There is also a concern that MRI falls short for the precise estimation of prostate TV. Although a recent study by Turkbey et al. indicated that MRI may be adequate for accurate estimation of ITV specifically [3]. Finally, as we did not have a second dataset available on which to perform an external validation of the predictive ability of ITV and ITV + PSA, it will be necessary to validate this model in other large cohorts.
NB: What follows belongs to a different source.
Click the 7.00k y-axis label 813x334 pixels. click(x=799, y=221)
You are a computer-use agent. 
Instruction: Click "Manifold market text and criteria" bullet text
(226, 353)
We demonstrate that ITV measured on preoperative MRI is a novel factor that has comparable predictive ability for pathologic outcomes when compared to pathologic ITV. We believe that the strength of the association between ITV and EPE, SVI, and LNI merits further investigation as a potential predictive factor for consideration prior to surgery and radiation therapy. If validated, ITV on MRI may provide an easily obtained biomarker for nomogram prediction of PCa staging and surgical planning.